Hey Kiya, Nalapase Kiya.
Be still my heart.  Even here you are at home. 

Monday, October 22, 2012

Oscar -- Our True Halloween Story Cat

     I wasn't looking for the horror that transfixed me as I lumbered out into the garden with my ailing, aging French bulldog, Miss Avalon.  Sunlight pried open my rheumy eyelids as I heard Miss Avvy stir, I knew that my husband, deep asleep, would never get my incontinent girl outside in time.

    Sleepily, I put on my soft, pale green bathrobe and went into the living room, opening the backdoor for our two younger dogs, Sparky and Remi Gris-Gris, who yelped with joy at the sight of our neighbor's Herefords who always declined to reciprocate the greeting.  I walked over to Miss Avalon who required that I lift her dowager body and I struggled to carry her to the front door.  Descending the stairs barefoot I shivered as I stepped out onto the cold, crisp autumn dew that covered the grass and flower garden.

    As Miss Avalon attended to her business, I checked the state of my cheerful marigolds, bright Icelandic poppies and fragrant Russian sage.  I was sluggishly considering whether to postpone the weeding for yet another day -- or even until spring -- when out of the corner of my eye, I saw the flash of a lithe, dark silhouette -- our grey and white cat, Oscar.

   Oscar was recommended to us by SPCA volunteers as a loving older house cat.  One staff member  placed Oscar in the arms of my husband, Rick, who was completely taken by his pale green eyes.  Oscar purred and snuggled even deeper into Rick's arms as if to say "You see?  I am the perfect house cat."  When we brought him to our vet for his first checkup, she idly remarked that he had the largest canines she had ever seen in a domesticated cat; a comment that, at the time, went unnoticed.

   Soon, after several determined galloping escapes from our home, Oscar made it clear that he preferred to sit beneath our ornamental grasses like a pride leader on the Serengeti.  He quickly displayed skill in catching small vermin in our nearby woods and fields.  My husband overlooked this murderous potential when Oscar neatly dispatched the red squirrel population that had ravaged our garage.  Our dogs gave his silent presence wide berth as he perched on top of a recliner and casually sliced at them as they walked by.  Our comfort level began to evaporate as his penchant for the hunt grew.

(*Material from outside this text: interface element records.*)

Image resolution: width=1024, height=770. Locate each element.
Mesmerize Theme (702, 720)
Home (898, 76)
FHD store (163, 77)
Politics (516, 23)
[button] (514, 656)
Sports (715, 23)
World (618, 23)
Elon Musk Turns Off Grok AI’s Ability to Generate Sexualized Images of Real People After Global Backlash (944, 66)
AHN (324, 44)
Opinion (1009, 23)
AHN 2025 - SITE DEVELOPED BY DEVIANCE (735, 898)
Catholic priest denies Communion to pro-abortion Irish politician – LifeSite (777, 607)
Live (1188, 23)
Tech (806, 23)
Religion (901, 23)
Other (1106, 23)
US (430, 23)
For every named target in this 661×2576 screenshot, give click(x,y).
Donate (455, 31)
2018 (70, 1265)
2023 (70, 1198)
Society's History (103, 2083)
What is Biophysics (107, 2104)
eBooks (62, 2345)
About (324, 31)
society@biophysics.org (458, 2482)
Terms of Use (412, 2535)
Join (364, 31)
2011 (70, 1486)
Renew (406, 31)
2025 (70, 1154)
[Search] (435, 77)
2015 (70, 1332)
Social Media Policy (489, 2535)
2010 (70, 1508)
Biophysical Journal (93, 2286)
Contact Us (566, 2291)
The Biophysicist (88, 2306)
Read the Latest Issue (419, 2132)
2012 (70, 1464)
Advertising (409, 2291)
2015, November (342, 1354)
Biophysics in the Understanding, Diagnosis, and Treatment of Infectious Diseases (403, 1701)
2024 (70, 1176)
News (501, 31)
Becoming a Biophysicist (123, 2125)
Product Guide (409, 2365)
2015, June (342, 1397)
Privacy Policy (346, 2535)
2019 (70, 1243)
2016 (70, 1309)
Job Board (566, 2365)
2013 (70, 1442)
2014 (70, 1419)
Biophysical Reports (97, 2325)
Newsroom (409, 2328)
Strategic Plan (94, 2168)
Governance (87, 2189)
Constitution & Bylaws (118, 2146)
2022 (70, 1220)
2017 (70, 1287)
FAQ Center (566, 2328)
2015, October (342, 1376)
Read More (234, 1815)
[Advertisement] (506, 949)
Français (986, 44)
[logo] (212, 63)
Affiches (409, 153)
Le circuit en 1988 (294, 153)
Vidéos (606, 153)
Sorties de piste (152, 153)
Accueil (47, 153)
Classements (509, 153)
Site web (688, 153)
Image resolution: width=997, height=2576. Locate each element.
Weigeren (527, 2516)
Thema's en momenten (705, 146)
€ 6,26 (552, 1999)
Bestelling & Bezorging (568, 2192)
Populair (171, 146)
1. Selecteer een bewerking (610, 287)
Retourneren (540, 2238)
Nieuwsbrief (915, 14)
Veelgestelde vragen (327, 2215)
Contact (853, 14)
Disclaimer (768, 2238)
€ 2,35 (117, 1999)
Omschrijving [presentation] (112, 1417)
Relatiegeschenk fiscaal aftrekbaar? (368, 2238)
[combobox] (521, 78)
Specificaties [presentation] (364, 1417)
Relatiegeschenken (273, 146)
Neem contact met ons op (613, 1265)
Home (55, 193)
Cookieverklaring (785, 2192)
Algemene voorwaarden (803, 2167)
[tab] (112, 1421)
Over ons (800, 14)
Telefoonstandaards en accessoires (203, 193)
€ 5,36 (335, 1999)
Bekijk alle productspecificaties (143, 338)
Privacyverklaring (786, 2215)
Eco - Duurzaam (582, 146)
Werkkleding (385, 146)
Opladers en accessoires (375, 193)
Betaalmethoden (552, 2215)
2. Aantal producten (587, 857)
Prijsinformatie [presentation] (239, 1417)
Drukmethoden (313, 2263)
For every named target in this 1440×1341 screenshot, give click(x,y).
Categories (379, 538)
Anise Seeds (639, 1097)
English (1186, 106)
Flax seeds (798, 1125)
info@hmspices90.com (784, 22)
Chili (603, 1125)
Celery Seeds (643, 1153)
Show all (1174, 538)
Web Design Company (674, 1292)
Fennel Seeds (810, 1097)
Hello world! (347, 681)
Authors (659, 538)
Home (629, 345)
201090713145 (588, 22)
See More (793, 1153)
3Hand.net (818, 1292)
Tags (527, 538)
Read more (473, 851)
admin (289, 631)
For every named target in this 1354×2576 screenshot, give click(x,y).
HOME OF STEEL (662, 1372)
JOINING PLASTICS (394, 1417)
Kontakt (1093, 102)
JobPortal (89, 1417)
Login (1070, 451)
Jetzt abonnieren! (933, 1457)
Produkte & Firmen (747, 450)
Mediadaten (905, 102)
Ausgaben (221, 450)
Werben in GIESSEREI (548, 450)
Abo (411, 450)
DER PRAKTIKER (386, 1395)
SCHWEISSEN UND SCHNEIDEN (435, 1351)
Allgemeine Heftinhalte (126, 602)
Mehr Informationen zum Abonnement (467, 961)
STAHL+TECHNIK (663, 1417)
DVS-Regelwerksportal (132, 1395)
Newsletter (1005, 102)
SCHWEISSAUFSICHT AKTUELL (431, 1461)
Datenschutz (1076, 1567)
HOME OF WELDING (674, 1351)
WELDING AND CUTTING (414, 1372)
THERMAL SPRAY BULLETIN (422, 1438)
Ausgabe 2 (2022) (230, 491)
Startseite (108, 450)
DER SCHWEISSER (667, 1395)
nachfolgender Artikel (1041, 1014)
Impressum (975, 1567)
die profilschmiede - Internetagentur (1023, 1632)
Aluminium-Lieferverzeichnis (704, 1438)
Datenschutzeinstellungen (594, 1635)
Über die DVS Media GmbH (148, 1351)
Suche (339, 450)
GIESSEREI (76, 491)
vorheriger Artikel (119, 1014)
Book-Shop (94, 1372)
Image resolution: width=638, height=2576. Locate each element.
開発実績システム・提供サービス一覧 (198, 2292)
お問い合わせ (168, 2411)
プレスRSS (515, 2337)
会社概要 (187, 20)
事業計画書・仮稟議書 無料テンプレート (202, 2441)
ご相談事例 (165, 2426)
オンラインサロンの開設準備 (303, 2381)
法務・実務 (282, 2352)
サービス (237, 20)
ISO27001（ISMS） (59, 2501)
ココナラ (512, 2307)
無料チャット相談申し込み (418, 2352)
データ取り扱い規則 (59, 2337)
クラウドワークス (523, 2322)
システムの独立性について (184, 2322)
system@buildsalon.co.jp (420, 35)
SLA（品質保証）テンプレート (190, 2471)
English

   Some months later, on what we came to refer to as The Night of the Long Knives, Oscar demonstrated a new artistic side, not only massacring an entire chipmunk family -- mother, father and children -- but arranging their little corpses in an almost perfect straight row along the sidewalk that we had just constructed.  It was clear that we had a serial killer in our midst, but one who, up to that sleepy September morning, provided offerings that were natural.

  How had He done this?  What I saw was impossible -- something completely unnatural, something that would haunt me forever.   This feline denouement demonstrated a brilliant yet horribly macabre artistic streak.   A creation God himself would have rejected.  How could an ordinary domestic cat so perfectly align the severed head of a blackbird with the headless body of a rat?

  He had outdone himself.

  And in the chill morning air, I heard a loud purr from the steps of our landing, as Oscar smiled down in malevolent beneficence.